> **Assignment**: Each line from the one containing "The width and" to the end of the material below is to be restated exactly, with pictures skipped.

> **Source data**:

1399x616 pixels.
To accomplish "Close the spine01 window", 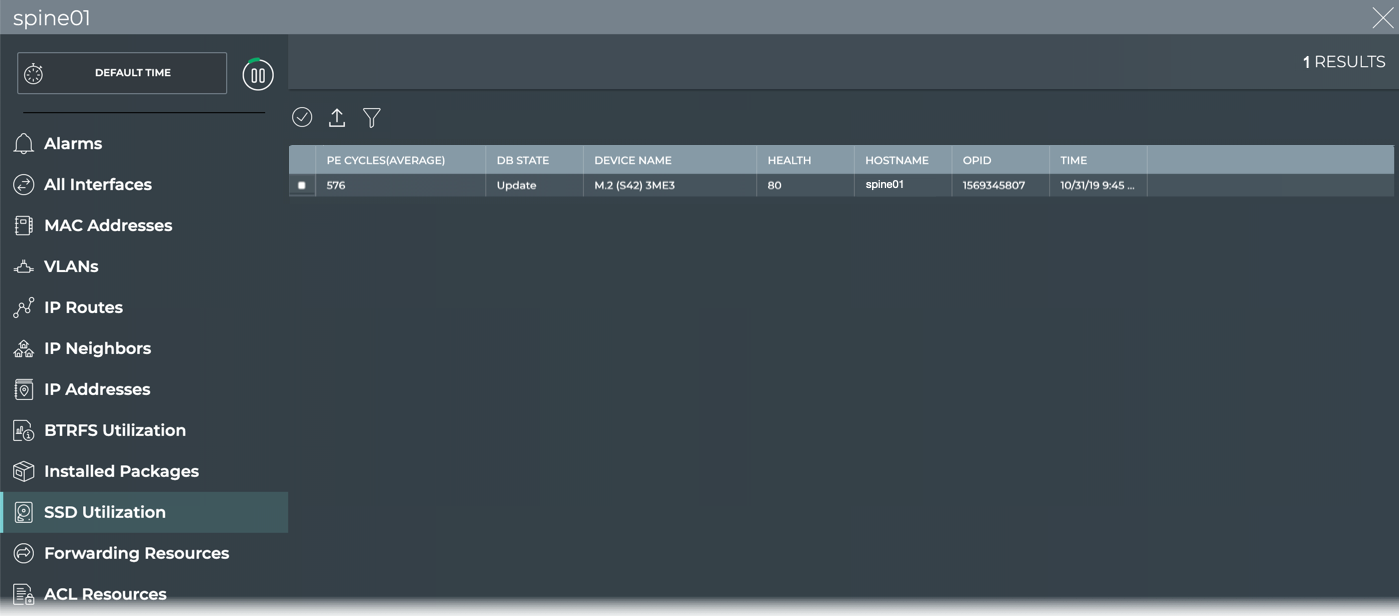I will click(x=1382, y=18).
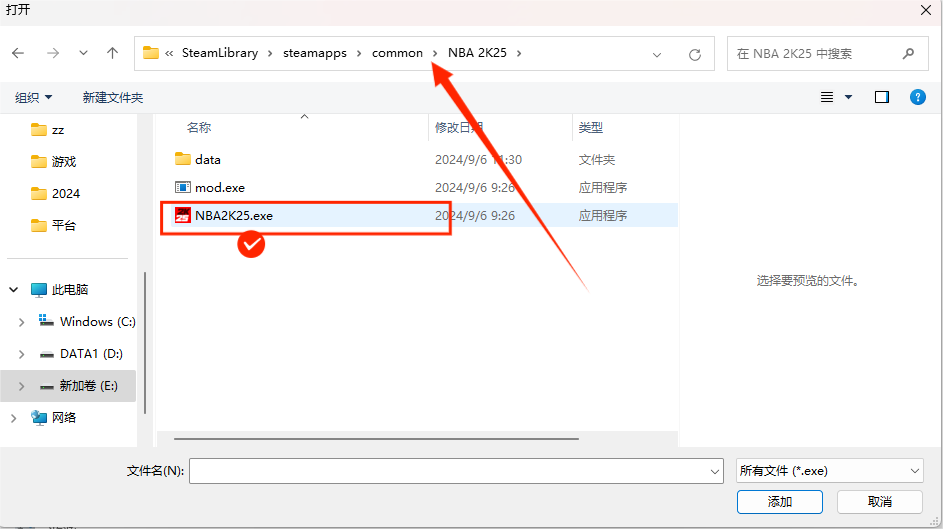The image size is (943, 529).
Task: Click the 取消 button
Action: pyautogui.click(x=879, y=501)
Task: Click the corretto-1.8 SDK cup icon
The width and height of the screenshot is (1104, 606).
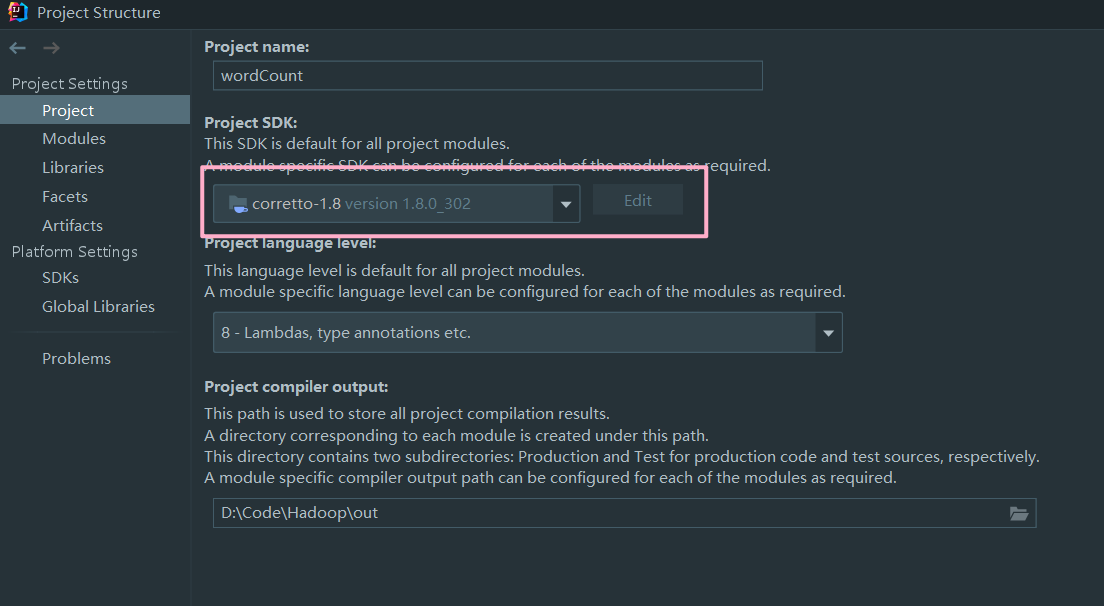Action: tap(238, 204)
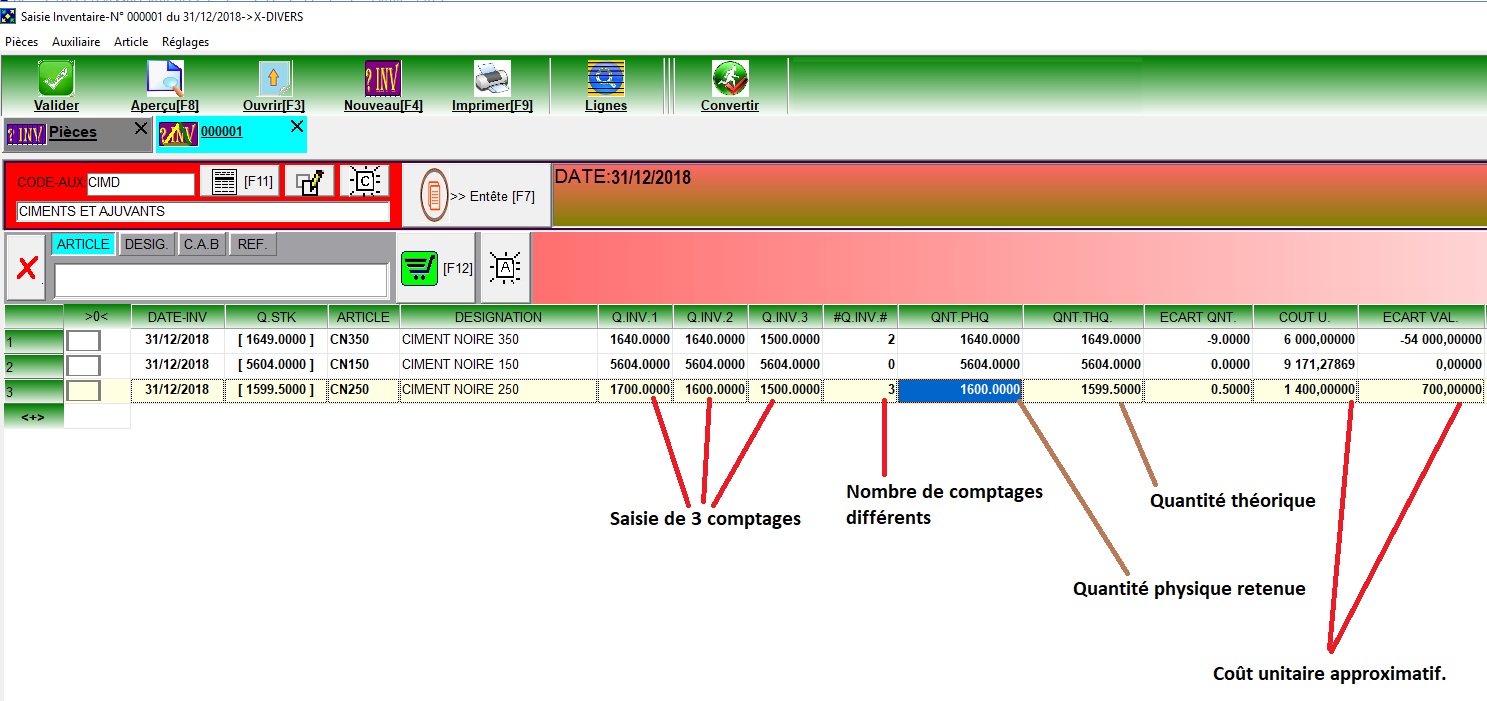The height and width of the screenshot is (701, 1487).
Task: Expand the Entête [F7] header panel
Action: pos(477,196)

> **Task solution**:
The width and height of the screenshot is (1104, 606).
Action: tap(238, 204)
The height and width of the screenshot is (701, 1487).
Task: Expand the Entête [F7] header panel
Action: pos(477,196)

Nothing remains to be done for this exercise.